• _Data records_
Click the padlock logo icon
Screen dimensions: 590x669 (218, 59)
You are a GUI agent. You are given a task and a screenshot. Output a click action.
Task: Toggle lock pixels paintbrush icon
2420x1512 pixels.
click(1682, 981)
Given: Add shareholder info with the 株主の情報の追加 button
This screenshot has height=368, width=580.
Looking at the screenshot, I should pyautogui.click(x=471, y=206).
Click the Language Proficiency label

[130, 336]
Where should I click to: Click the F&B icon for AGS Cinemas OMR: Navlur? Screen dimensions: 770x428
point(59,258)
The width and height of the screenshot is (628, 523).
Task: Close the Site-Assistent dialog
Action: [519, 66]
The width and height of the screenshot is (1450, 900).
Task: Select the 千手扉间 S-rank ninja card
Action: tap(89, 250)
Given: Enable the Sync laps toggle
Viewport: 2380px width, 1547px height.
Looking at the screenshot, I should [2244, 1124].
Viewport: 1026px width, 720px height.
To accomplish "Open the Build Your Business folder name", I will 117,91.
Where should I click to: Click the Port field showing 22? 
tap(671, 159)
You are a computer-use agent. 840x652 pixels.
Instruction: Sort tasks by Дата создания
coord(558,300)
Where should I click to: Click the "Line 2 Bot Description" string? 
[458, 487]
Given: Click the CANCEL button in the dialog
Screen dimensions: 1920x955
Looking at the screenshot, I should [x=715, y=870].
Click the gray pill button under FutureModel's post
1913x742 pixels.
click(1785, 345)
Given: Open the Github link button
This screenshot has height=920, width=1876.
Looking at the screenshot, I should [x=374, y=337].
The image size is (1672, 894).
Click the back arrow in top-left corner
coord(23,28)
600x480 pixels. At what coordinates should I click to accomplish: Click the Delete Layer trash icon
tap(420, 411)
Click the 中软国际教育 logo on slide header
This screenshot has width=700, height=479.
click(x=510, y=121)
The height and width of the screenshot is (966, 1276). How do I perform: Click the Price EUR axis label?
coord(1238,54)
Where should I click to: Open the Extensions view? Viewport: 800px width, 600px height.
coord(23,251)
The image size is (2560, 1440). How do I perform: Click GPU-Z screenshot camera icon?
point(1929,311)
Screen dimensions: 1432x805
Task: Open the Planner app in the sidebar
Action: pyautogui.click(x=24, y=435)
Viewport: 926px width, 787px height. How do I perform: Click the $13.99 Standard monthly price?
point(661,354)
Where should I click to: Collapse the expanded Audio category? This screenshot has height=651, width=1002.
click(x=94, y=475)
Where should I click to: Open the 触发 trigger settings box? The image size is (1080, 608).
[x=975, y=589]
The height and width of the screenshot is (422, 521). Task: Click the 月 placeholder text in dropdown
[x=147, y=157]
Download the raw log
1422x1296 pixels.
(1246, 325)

• _Objective_
Copy out the rows from the line with "Given: Enable the Sync laps toggle" up to and including the line with "Looking at the screenshot, I should [x=374, y=337].", unchanged.

• _Output of the exercise_
Given: Enable the Sync laps toggle
Viewport: 2380px width, 1547px height.
Looking at the screenshot, I should [2244, 1124].
Viewport: 1026px width, 720px height.
To accomplish "Open the Build Your Business folder name", I will 117,91.
Where should I click to: Click the Port field showing 22? 
tap(671, 159)
You are a computer-use agent. 840x652 pixels.
Instruction: Sort tasks by Дата создания
coord(558,300)
Where should I click to: Click the "Line 2 Bot Description" string? 
[458, 487]
Given: Click the CANCEL button in the dialog
Screen dimensions: 1920x955
Looking at the screenshot, I should [x=715, y=870].
Click the gray pill button under FutureModel's post
1913x742 pixels.
click(1785, 345)
Given: Open the Github link button
This screenshot has height=920, width=1876.
Looking at the screenshot, I should [x=374, y=337].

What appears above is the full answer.